Endometrial receptivity array (ERA).
What is endometrial receptivity array?
Endometrial receptivity array (ERA) is a test that claims to find the optimal time for an embryo to be transferred into a woman’s uterus for the embryo to implant, known as the window of implantation. ERA involves taking a biopsy of the endometrial lining of the uterus and testing the tissue to see which genes are expressed.

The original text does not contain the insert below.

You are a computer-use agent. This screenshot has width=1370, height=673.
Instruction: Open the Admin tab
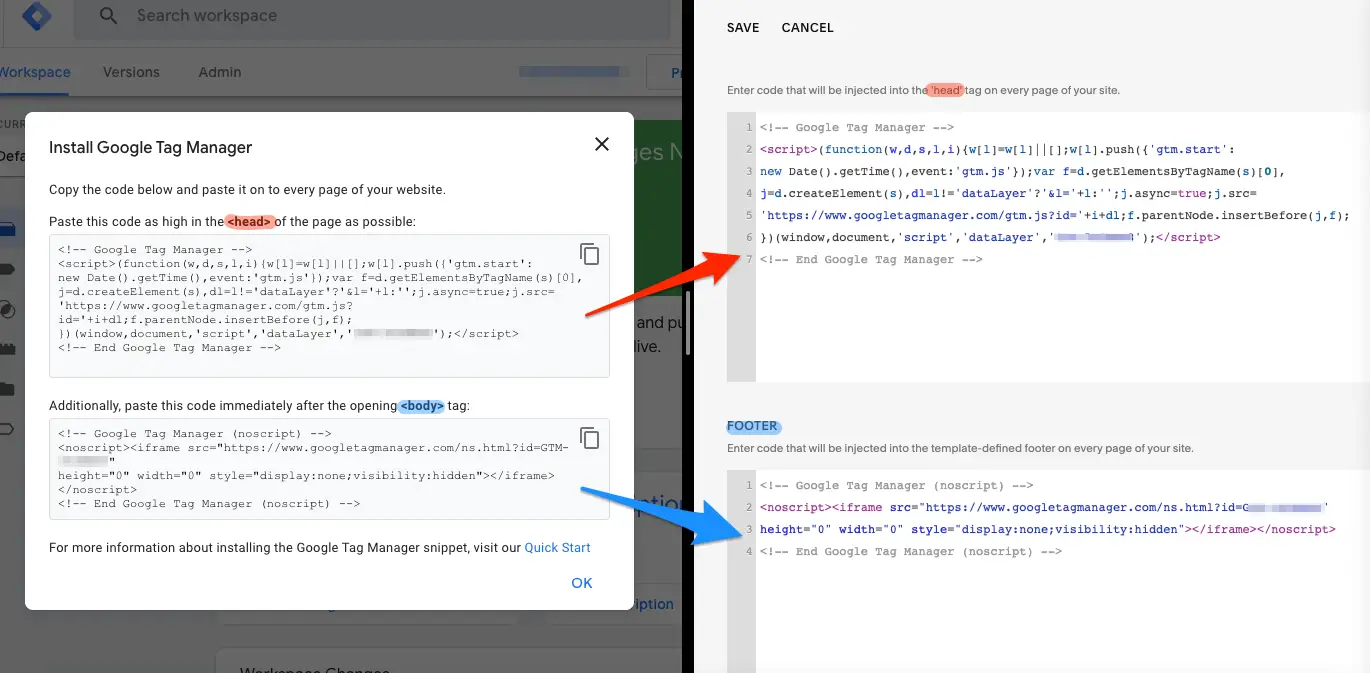219,72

When combined with a computational predictor these results indicate when the endometrium may be most receptive to an embryo implanting. The endometrium will be categorised as either receptive, pre-receptive, or post-receptive. In subsequent cycles of treatment, the patient will then have what is termed a ‘personalised embryo transfer’, taking place at the optimal time for her specific window of implantation. This would theoretically increase the chances of the embryo implanting successfully and the patient having a baby. However, there is a question over whether a patient has the same window of implantation for each of their cycles of treatment.
Risks of endometrial receptivity array
As this procedure requires obtaining a biopsy of the endometrium patients can experience cramping and there is a small risk of infection and bleeding. There is also a very small chance of uterine perforation. The biopsy may need to be repeated in the rare event that either the results are inconclusive, or the biopsy fails to obtain a sufficient quantity or quality of tissue for testing.
ERA requires patients to undergo a freeze-all cycle which carries a small risk that any frozen embryos would not survive the thawing process. ERA does not carry any additional known risks for the child born as a result of fertility treatment.
One RCT has been performed to study the effectiveness of ERA at increasing a patient’s chances of having a baby. The outcomes of the study were promising but the results did not prove that ERA made a true difference to the patient’s chances of having a baby and we can’t be certain of their reliability.